La tensión ha ido en aumento con el paso de los minutos. Un gol de Nico Williams fue anulado por una falta previa de Mikel Merino, y la expulsión de Enzo Fernández en el tiempo añadido ha inclinado el campo hacia una prórroga donde el miedo a la tanda de penaltis comenzaba a ser una realidad.

Ferran Torres desata la locura
Ha sido en ese momento, en el minuto 106, cuando ha aparecido Ferran Torres para romper el empate. Su gol ha desatado la locura y ha terminado por dar a España un nuevo título mundial, el segundo de su historia, tras una final agónica y muy disputada.

Ponferrada vibra con la Roja
Con el pitido final, una celebración multitudinaria ha estallado en toda la provincia de León.
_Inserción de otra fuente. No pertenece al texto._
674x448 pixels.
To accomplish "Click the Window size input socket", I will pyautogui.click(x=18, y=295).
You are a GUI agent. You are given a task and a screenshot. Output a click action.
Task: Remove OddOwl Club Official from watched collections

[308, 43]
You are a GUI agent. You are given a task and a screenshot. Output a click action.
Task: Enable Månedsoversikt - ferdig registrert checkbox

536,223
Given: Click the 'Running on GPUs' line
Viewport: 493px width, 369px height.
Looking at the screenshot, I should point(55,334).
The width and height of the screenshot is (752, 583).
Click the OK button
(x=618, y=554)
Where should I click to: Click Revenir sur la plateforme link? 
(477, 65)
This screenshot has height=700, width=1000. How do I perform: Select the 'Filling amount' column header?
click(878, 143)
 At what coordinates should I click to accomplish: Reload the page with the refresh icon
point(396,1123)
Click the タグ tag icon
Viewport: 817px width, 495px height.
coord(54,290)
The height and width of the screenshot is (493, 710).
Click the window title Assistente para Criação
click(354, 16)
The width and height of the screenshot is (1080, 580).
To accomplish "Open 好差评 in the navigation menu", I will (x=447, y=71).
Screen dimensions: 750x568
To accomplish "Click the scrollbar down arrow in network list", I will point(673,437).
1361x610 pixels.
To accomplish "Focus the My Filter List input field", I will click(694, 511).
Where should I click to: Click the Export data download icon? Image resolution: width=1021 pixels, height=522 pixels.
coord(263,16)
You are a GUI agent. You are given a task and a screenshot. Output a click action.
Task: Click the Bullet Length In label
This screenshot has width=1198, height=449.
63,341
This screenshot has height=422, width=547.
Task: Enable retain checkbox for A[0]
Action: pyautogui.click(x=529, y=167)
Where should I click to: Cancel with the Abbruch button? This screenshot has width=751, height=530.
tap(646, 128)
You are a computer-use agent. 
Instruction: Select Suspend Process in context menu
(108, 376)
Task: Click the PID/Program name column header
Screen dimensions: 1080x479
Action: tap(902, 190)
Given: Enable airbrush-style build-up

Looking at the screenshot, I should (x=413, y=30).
En Ponferrada, el epicentro de la fiesta ha vuelto a ser la fuente de la plaza Julio Lazúrtegui. Poco después de la medianoche, cientos de aficionados se han congregado entre el sonido de bocinas, petardos y cánticos de victoria.
¡Campeones del mundo!»

La calurosa noche ha animado a muchos a lanzarse al agua con la bandera de España al hombro. Los tradicionales cánticos «Yo soy español, español, español» y «¡Campeones del mundo!» han resonado durante horas, mientras las bengalas rojigualdas iluminaban una celebración que ha unido a personas de todas las edades en una noche que ya es parte del recuerdo colectivo del deporte español.